_ESERCIZIO BREVE A_
Trascrivi per favore, parola per parola, tutto il passo del brano sulla testimonianza del minore da "<<Non si può" fino a "ridurne gli effetti>>[14].".
_ESERCIZIO BREVE B_
Riprendi il brano sulla testimonianza del minore e proseguilo dall'ultima frase riportata.

_BRANO SCELTO_
──────
Per questa ragione la dottrina si è soffermata sulla ratio della previsione – le correzioni successive della norma, infatti, non ne hanno stravolto la funzione sebbene ne abbiano contaminato la linearità soprattutto sul terreno dell’ambito oggettivo di applicazione[12] – al fine di verificare se il momento introduttivo dell’istituto speciale sia scandito da rigidi automatismi ovvero riservi al giudice margini di valutazione significativi, ancorché rispetto a presupposti diversi da quelli previsti dall’art. 392, co. 1 c.p.p.

Orbene, se, da un lato, il nostro codice non pone alcuna preclusione in materia di testimonianza, di talché nulla impedisce che un minorenne assuma la veste di testimone, dall’altro, le vicende di abuso sessuale in danno di minori si caratterizzano per il fatto che, di regola, esse non coinvolgono persone diverse dall’agente e dalla vittima, per cui la narrazione di quest’ultima diviene elemento di prova essenziale ed imprescindibile ai fini dell’accertamento[13].

<<Non si può trascurare>> – è stato inoltre ribadito – <<che la testimonianza del minore rappresenta un evento molto più complesso e specifico che, perciò, necessita di maggiore riflessione soprattutto con riferimento agli elementi e i fattori che la influenzano. Primo fra tutti, il tempo. Questo, può condizionare i ricordi, sia perché esso incide sulla capacità di trattenere i ricordi in memoria, sia perché col tempo i ricordi possono inquinarsi, arricchendosi di eventi autobiografici che finiscono con il contaminarsi, senza trascurare, poi, che il tempo interviene sul trauma subito e aiuta a ridurne gli effetti>>[14].
──────
_MATERIALE RACCOLTO_
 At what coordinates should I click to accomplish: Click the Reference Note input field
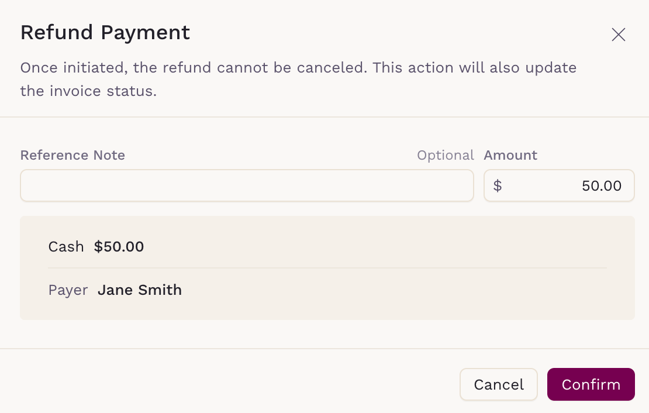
──────
_RISPOSTA A_
<<Non si può trascurare>> – è stato inoltre ribadito – <<che la testimonianza del minore rappresenta un evento molto più complesso e specifico che, perciò, necessita di maggiore riflessione soprattutto con riferimento agli elementi e i fattori che la influenzano. Primo fra tutti, il tempo. Questo, può condizionare i ricordi, sia perché esso incide sulla capacità di trattenere i ricordi in memoria, sia perché col tempo i ricordi possono inquinarsi, arricchendosi di eventi autobiografici che finiscono con il contaminarsi, senza trascurare, poi, che il tempo interviene sul trauma subito e aiuta a ridurne gli effetti>>[14].

_RISPOSTA B_
L’ascolto del minore, dunque, <<dovrebbe essere quanto più possibile, vicino agli accadimenti che lo hanno coinvolto [così] soddisfacendo a pieno sia i suoi bisogni di protezione, sia l’attendibilità delle sue dichiarazioni>>[15].

È chiaro, pertanto, che il fondamento della scelta legislativa di cui si discute <<è rinvenibile nella necessità di soddisfare una serie di interessi tra loro complementari>>[16].

Sotto un primo profilo, <<rileva la necessità di assicurare la genuinità della prova, perché l’incidente probatorio consente di ridurre il tempo intercorrente tra il fatto di reato e l’acquisizione del contributo dichiarativo e, quindi, di limitare quei fenomeni di rielaborazione e di rimozione che, stando agli approdi delle ricerche condotte dagli studiosi di psicologia dell’età evolutiva, caratterizzano la capacità mnestica del minore>>[17].

Dunque, <<[p]rima si cristallizza il contributo probatorio del minore, più lo si sottrae al pericolo di dispersione e di inquinamento, ineluttabilmente legato al trascorrere del tempo>>[18].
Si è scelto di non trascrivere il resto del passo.